Od lipca suwalczan czeka kolejny wzrost składek opłat za odbiór odpadów komunalnych.
Taką decyzję przegłosowali radni podczas ostatniej sesji Rady Miasta. Od 1. lipca kwota będzie ujednolicona - 33 złote od gospodarstwa domowego. Do tej pory w blokach wielorodzinnych mieszkańcy płacili 20 zł, a w domach jednorodzinnych 26 zł.
Głos w dyskusji zabrał Sławomir Sieczkowski z ugrupowania "Mieszkańcy Suwałk", który zauważył, że parę miesięcy wcześniej radni pochylali się nad podobną uchwałą kiedy to stawki zostały już podniesione. - Mieliśmy wtedy zapewnienie, że te stawki pozostaną na długi okres. Teraz słyszymy, że brak podwyżki grozi upadłością spółki PGO, a konsekwencje związane z tą stratą są przerzucane na mieszkańców. Słyszymy o wielu pomysłach jak zorganizować system odpadów komunalnych i oczekujemy od prezydenta kompleksowego rozwiązania w którym kierunku powinniśmy zmierzać, aby uchronić mieszkańców przed kolejnymi wzrostami. Pojawia się temat spalarni, ale do tego potrzebne są konsultacje z mieszkańcami podczas których dowiedzą się jaka miałby być jej lokalizacja i na jakich zasadach miałaby funkcjonować. Chodzi o to, aby podmiot prywatny nie mógł doprowadzić do kolejnego dyktatu cenowego tak jak ma to miejsce obecnie w przypadku spółek, które zajmują się spalaniem odpadów.
W odpowiedzi Łukasz Kurzyna, zastępca prezydenta Suwałk powiedział, że wzrost stawek spowodowany jest między innymi podwyżką cen, jaką narzuciła białostocka spalarnia. - Od kilku tygodni informujemy o tym, że bez radykalnej podwyżki stawek od mieszkańców, nie jesteśmy w stanie zbilansować systemu. Rok 2019 zamknął się nadwyżką w wysokości 400 tysięcy złotych. Wynikła ona z tego, że do PGO trafiło mniej śmieci niż planowaliśmy, a miasto zyskało większe niż planowano wpływy m.in. od przedsiębiorców. Natomiast nie byliśmy w stanie przewidzieć tego, że w kwietniu 2019 roku spalarnia w Białymstoku zaprzestanie odbioru odpadów frakcji wysokoenergetycznej nie tylko z Suwałk, ale z całego województwa. Góry śmieci rosną zresztą w całej Polsce. Powoduje to wzrost opłat, ale mimo podwyżki, suwalczanie za śmieci wciąż płacą prawie najmniej w kraju. W przeprowadzonych rankingach nasze miasto było pod tym względem do tej pory najtańszym w Polsce. Jedynie doprowadzenie do tego, aby w Suwałkach powstała spalarnia odpadów, da nam perspektywę na przyszłość, aby ustabilizować ceny odpadów. Mamy inwestora, który jest w stanie wyłożyć z własnych środków 200 mln zł - zapewniał Kurzyna.

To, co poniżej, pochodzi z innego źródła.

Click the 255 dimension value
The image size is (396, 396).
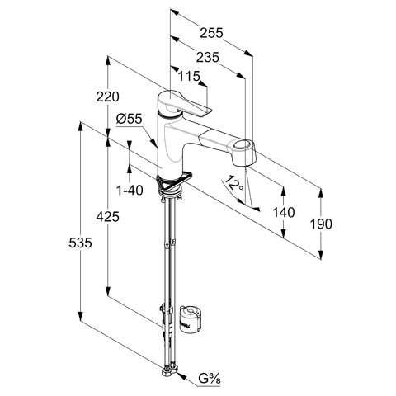(211, 33)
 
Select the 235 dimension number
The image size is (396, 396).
(208, 58)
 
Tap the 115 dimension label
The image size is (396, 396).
(189, 76)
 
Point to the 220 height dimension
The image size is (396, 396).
(108, 97)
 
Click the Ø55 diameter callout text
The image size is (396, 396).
(130, 119)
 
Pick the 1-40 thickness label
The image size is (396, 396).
(130, 190)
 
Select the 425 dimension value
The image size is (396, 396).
(108, 217)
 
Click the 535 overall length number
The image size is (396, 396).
(80, 243)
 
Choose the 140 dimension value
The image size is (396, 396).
(284, 213)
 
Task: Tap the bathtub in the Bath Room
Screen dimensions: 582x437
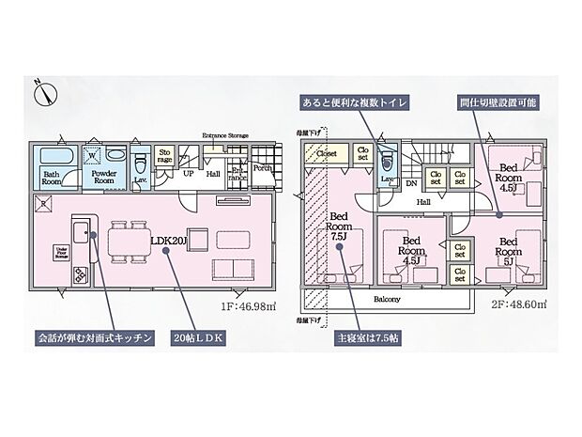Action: coord(53,154)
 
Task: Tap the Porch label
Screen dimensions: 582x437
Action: coord(262,168)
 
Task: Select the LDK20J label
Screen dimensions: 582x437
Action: coord(164,240)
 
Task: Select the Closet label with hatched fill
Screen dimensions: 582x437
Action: coord(326,152)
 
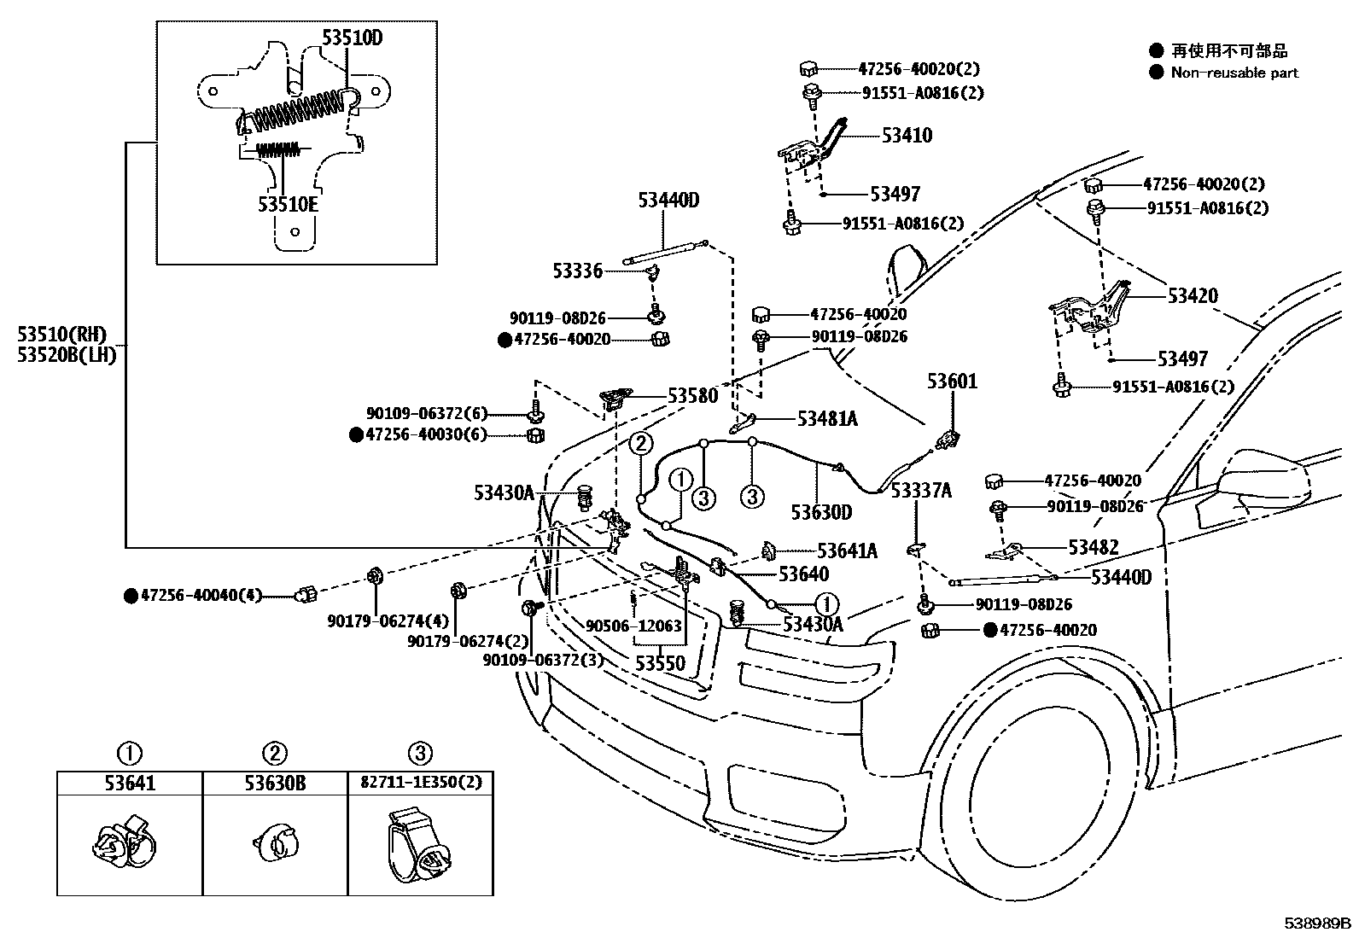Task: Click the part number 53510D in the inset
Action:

- To czy My jako mieszkańcy segregujemy śmieci ma wpływ na to, jakie ceny uzyskuje później za nie PGO. Czy mamy tyle odwagi powiedzieć sąsiadowi, że wyrzucając wszystkie śmieci razem ma to wpływ na nasze rachunki? Odwaga cywilna w tej chwili jest nam wszystkim potrzebna. Jest też drugi sposób, by w ogóle ograniczyć liczbę śmieci. Musimy zastanawiać się przy wyborach konsumenckich czy dana rzecz jest nam potrzebna, czy ta plastikowa zabawka za rok nie pójdzie do kosza - powiedział z kolei Wojciech Pająk, przewodniczący klubu "Łączą nas Suwałki".
Ostatecznie radni podwyżki przyjęli. Za było 13 rajców, siedem osób wstrzymało się od głosu i jedna była przeciw.